▶ **Collected data entries**
'''
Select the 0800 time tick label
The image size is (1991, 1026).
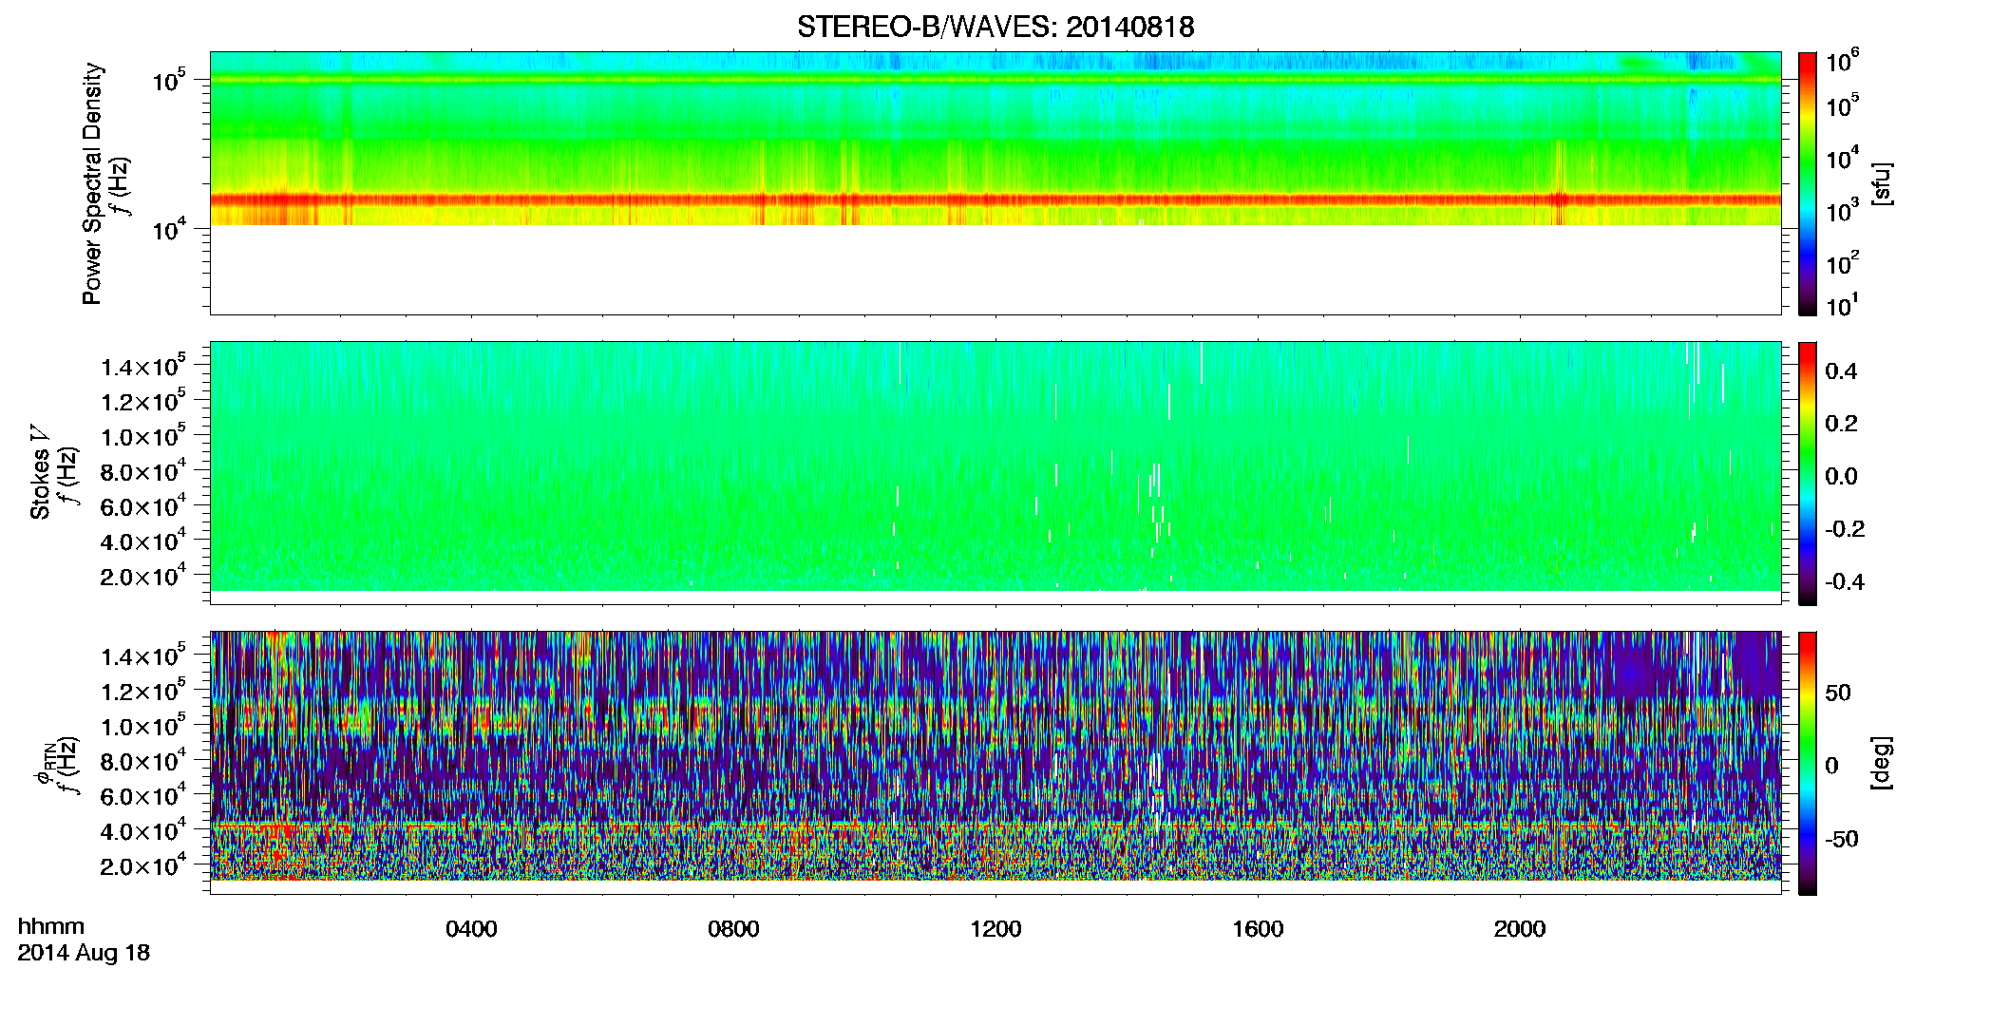point(733,929)
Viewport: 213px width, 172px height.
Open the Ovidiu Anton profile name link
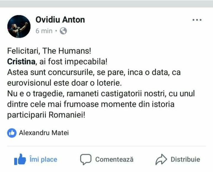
'''
▶ **Work instruction**
Make a verbatim copy of all the entries and strip out the pictures.

▶ **Answer below**
Select the 0800 time tick label
The image size is (1991, 1026).
point(733,929)
Viewport: 213px width, 172px height.
Open the Ovidiu Anton profile name link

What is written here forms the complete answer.